Chartwell announced in late July it had acquired an 85 per cent interest in Chartwell Le Teasdale Retirement Residence Phase I in Terrebonne, Que., from its Quebec development partner Batimo. The 343-suite residence opened in May 2016 and has a current occupancy of 82 per cent.
While Chartwell does the vast majority of development itself in the other provinces in which it operates – Ontario, B.C. and Alberta – in Quebec, Batimo has “expertise and knowledge of the local market that we did not have.”
Quebec properties being developed
Five or six Chartwell properties are under development in Quebec by Batimo through an arrangement under which Chartwell acquires 85 per cent once stabilized occupancy has been achieved, he says.
One of the projects Batimo is developing for Chartwell is the 345-suite Chartwell St. Gabriel in Saint-Hubert, Que. Expected to be completed in the second quarter of 2018, the property is currently 66 per cent pre-leased – something Volodarski admits is unusual.
“It’s a runaway success. It’s very successful pre-leasing because we were at 50 per cent occupancy even before we put the shovel in the ground,” he says, citing an undersupplied market and the project’s location as reasons for its popularity.

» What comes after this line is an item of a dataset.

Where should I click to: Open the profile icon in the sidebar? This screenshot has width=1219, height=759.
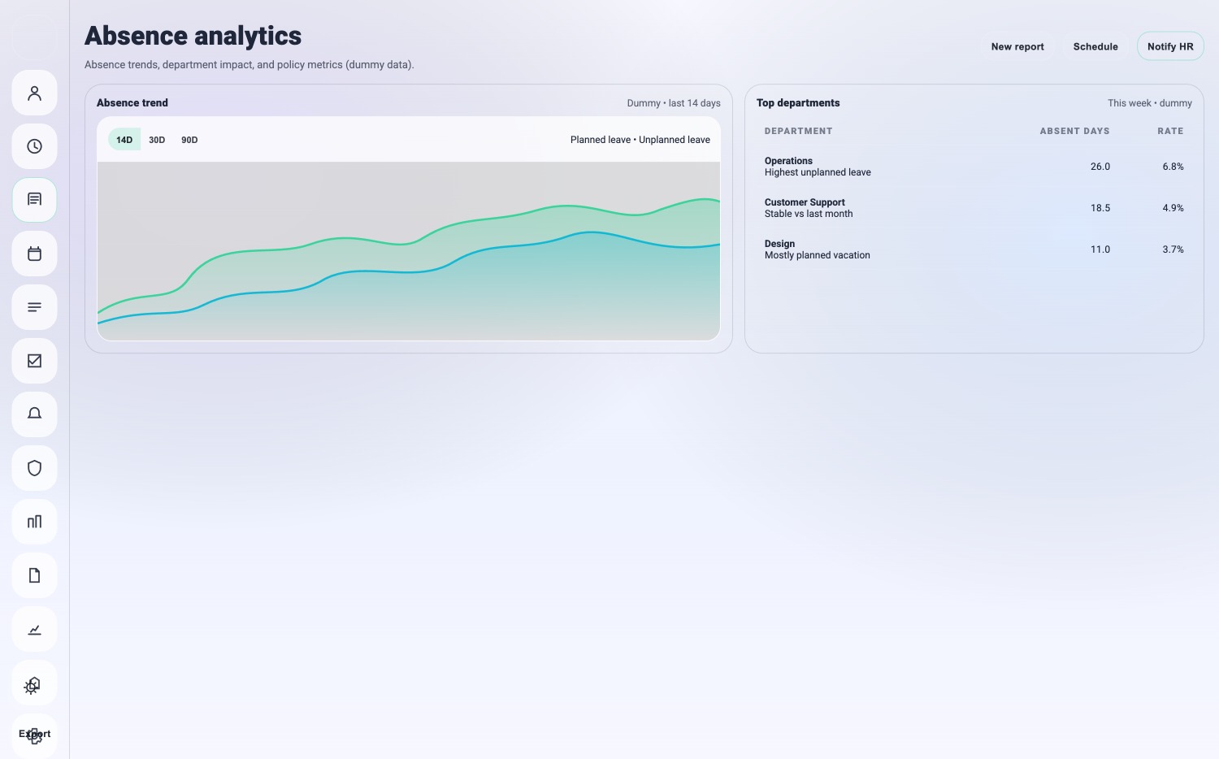click(34, 93)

He notes that five years ago, the industry did not start pre-leasing retirement residences early because seniors did not buy from blueprints. Sales centres were not opened until three months before opening because seniors liked to see the finished building before signing a lease.
“Now we’re opening these sales centre(s), in many cases before we start construction, 18 months before the building is scheduled to be opened and that seems to be working very well.”
Four regional offices
Given the “management-intensive” nature of the business, Volodarski does not see Chartwell expanding operations to other provinces.
The Mississauga-headquartered company has regional offices in Montreal, Vancouver and Calgary and “we need to have people on the ground at all times” to provide food services, health care, lifestyle and activation services and building management.
“It’s harder to create that regional structure in the provinces where the population is one million people,” because there are not enough people to create bulk and scale, he says.
Twelve to 15 properties are required to set up a regional office and it’s hard to find acquisition opportunities of that size in the smaller provinces, he says.